Half of South Sudan’s women are married before the age of 18, after which they face one of the highest maternal mortality rates in the world. South Sudan’s United Nations Human Rights Commission said in a report last year that women and girls here were sending “a hellish existence” across the board.

“Women in South Sudan have been physically assaulted while being raped at gunpoint and usually held down by men while being abused by others. They are told not to fight and report what happened or they will be killed,” the report said.

Maria Nyataba Ulu, a displaced person now living in Juba, attended Francis’ event but was left limping for days after one of her neighbors was brutally raped in front of her children. 

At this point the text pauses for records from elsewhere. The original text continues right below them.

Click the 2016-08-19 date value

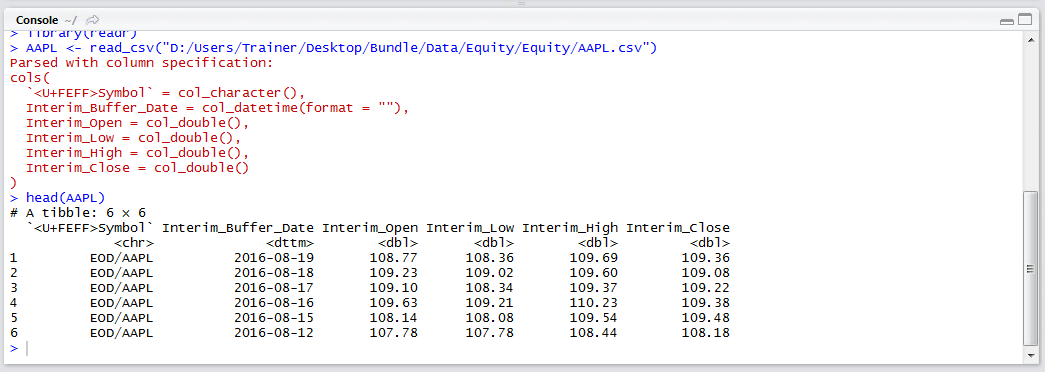(274, 257)
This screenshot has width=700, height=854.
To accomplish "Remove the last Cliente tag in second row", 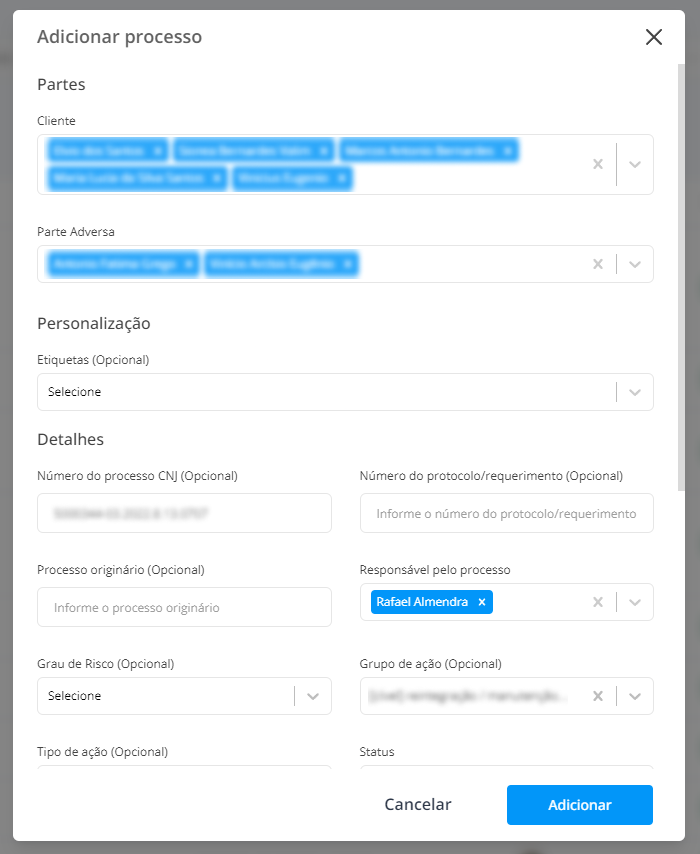I will (342, 178).
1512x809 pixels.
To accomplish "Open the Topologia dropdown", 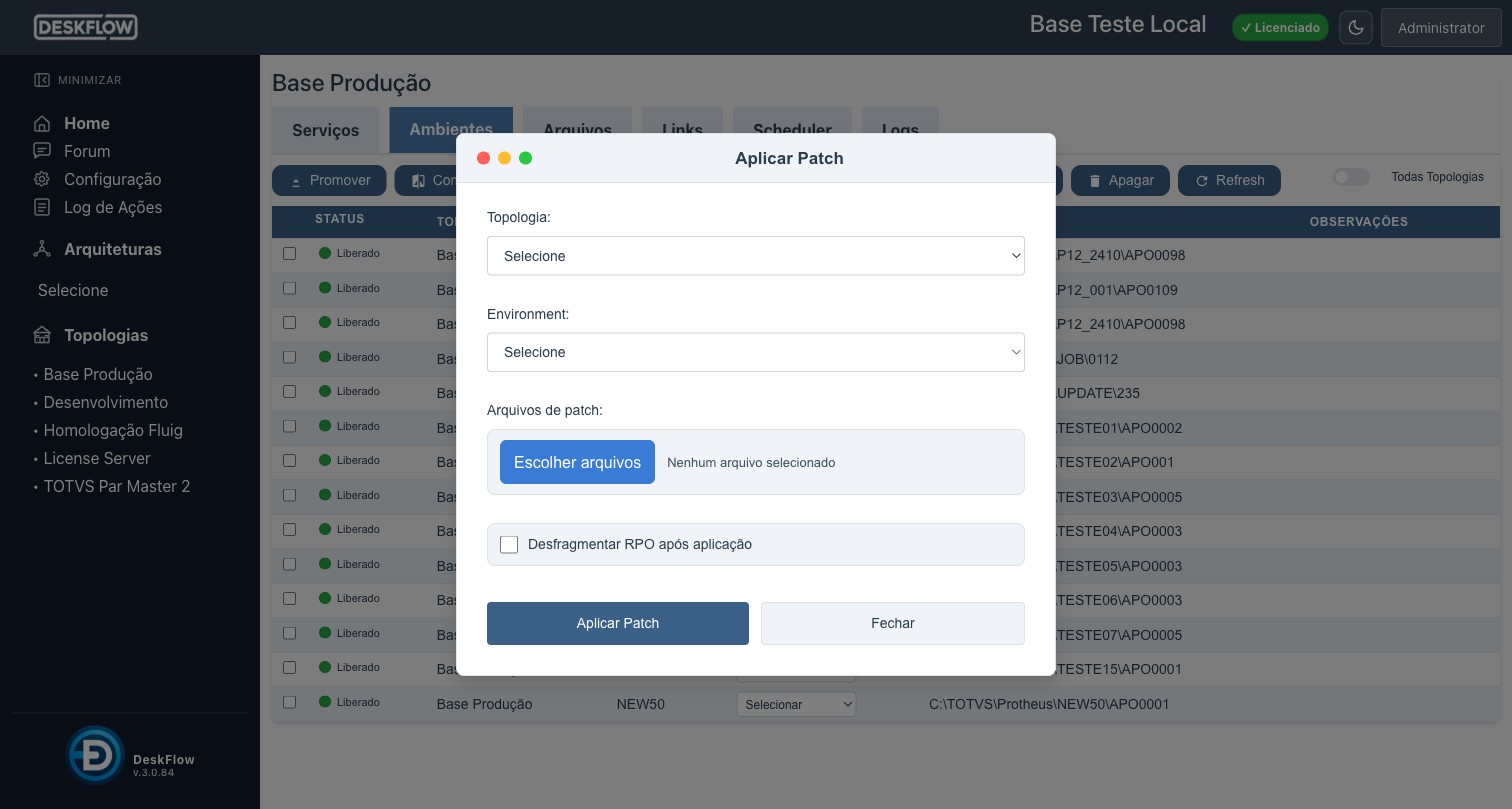I will [756, 256].
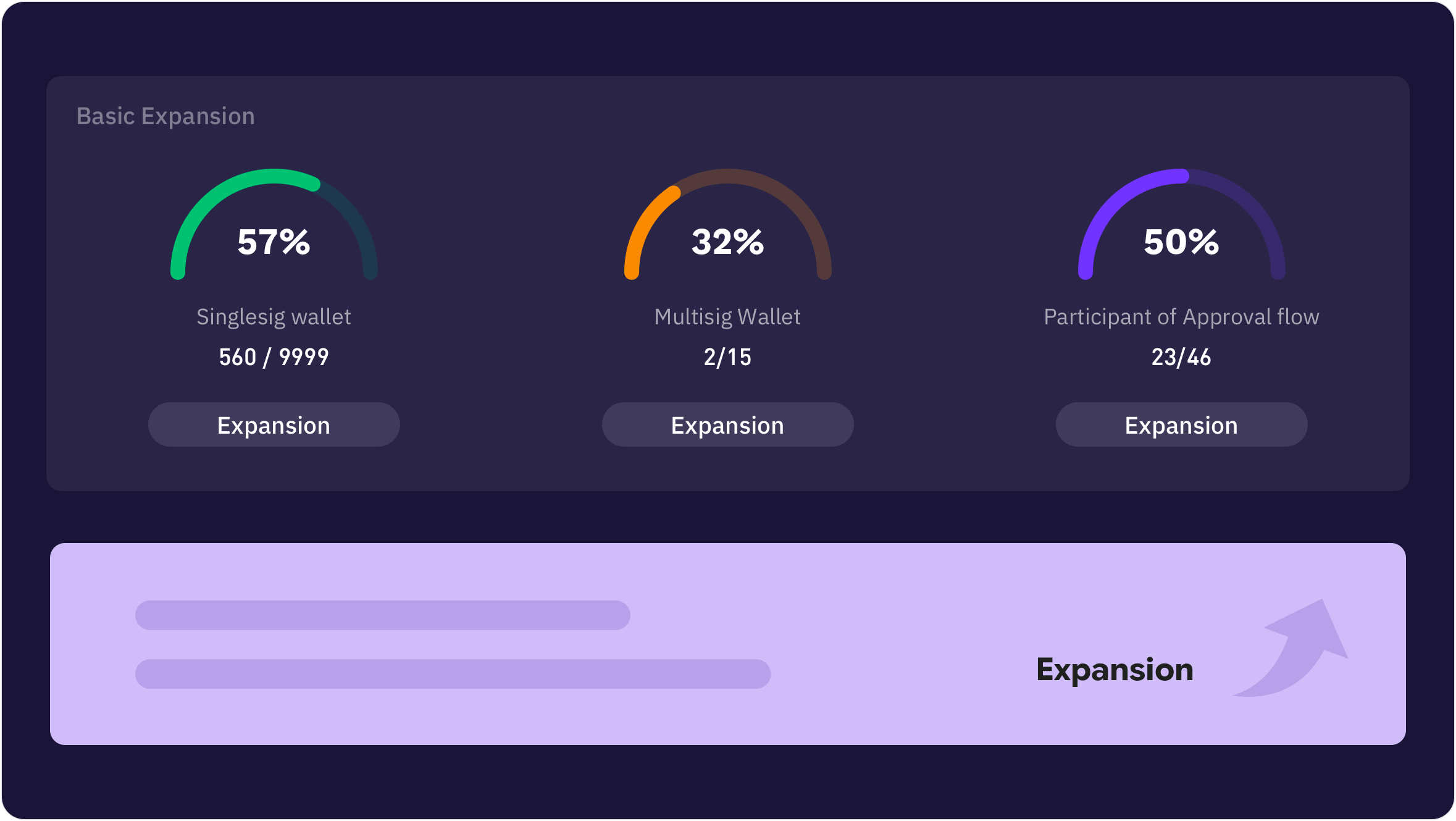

Francis started the day by meeting the priests and nuns who serve the people of South Sudan and urging them to join the flock to join their suffering.

At St. Teresa’s Cathedral, he heard about the victims the nuns had sacrificed over the years. Among them was the ambush killing of Sisters of the 2021 Sacred Heart Sisters Congregation, Mary Daniel Abbatt and Regina Loba on her Ruate.

Sister Regina Achan, from the same congregation, said Francis’ visit will encourage other sisters to continue serving the people of South Sudan. “We stand by them because we are their voice. We do not run away in difficult times,” said Achan.

Sister Aura Her Tracy is an Irish Loreto nun who runs an all-girls secondary school in downtown Rumbek, where she walked her students for over a week to see the Pope in Juba. The school makes a deal with the girls’ extended families in which the relatives agree not to take the girls out of school and marry them.